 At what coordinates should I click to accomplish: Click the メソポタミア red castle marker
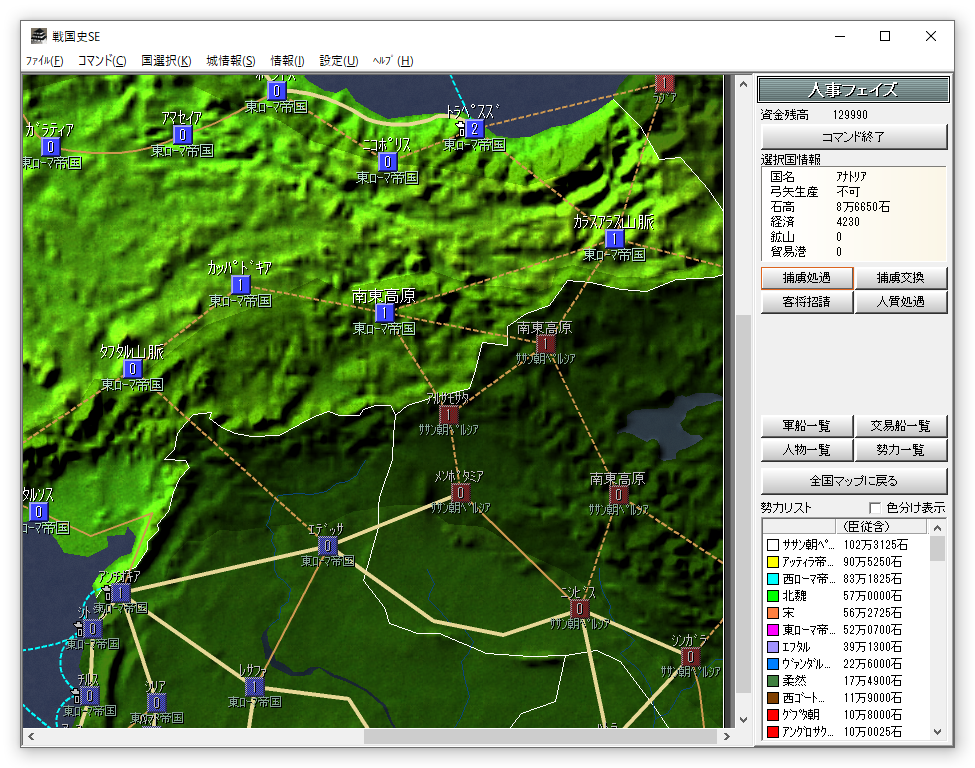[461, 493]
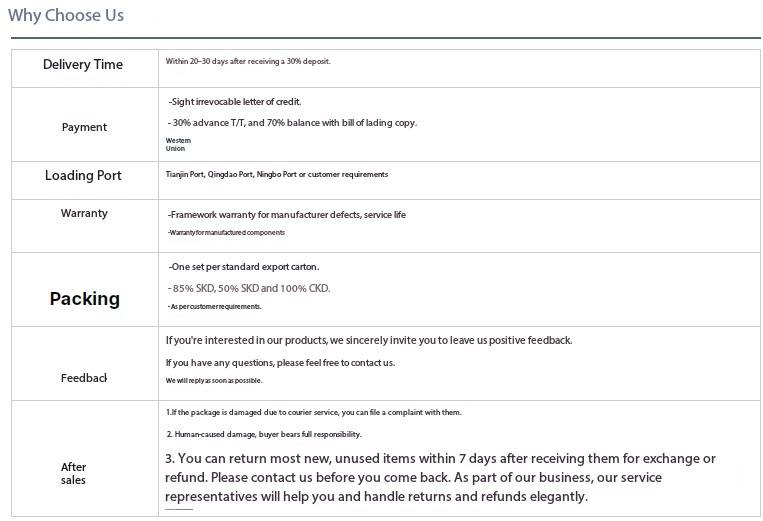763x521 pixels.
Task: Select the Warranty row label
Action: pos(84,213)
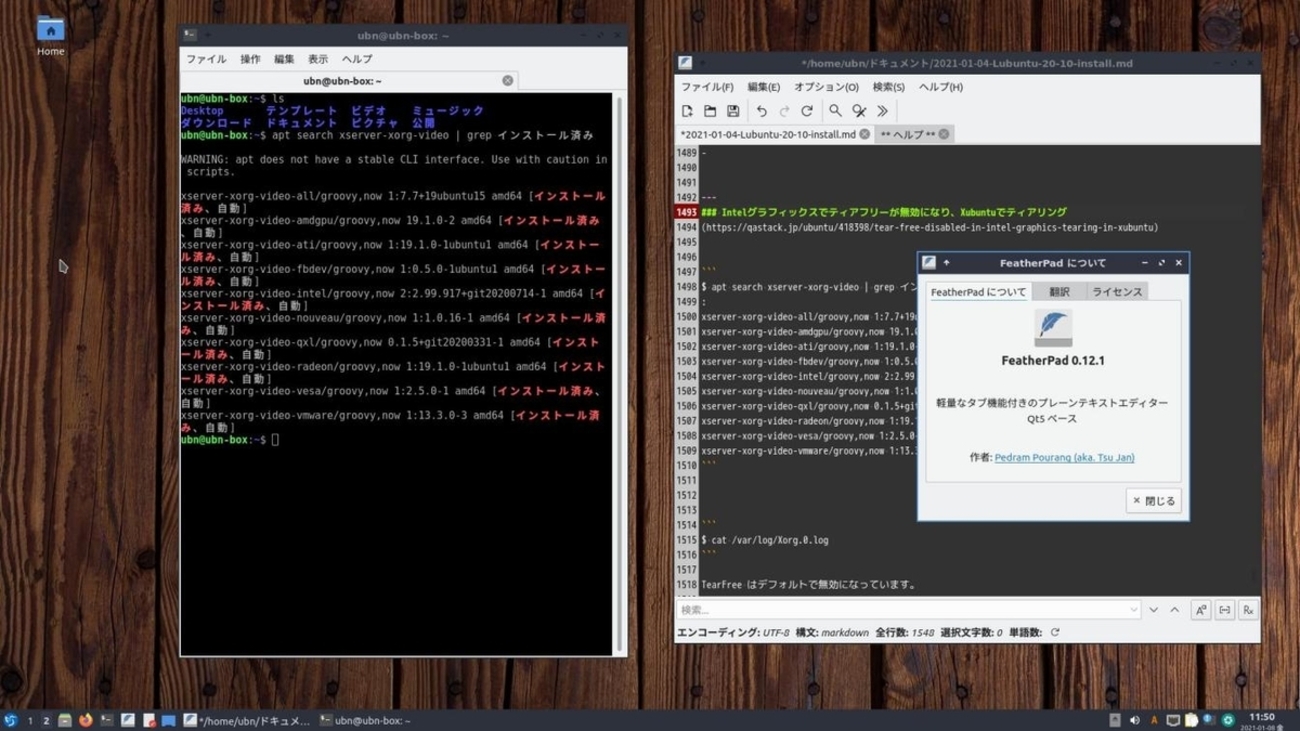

+ + +

## Written exercise:
Reproduce the records above verbatim, line for line, and leave the pictures out.

## Result of the task:
 At what coordinates should I click to accomplish: Click the メソポタミア red castle marker
[461, 493]
763x521 pixels.
Task: Select the Warranty row label
Action: pos(84,213)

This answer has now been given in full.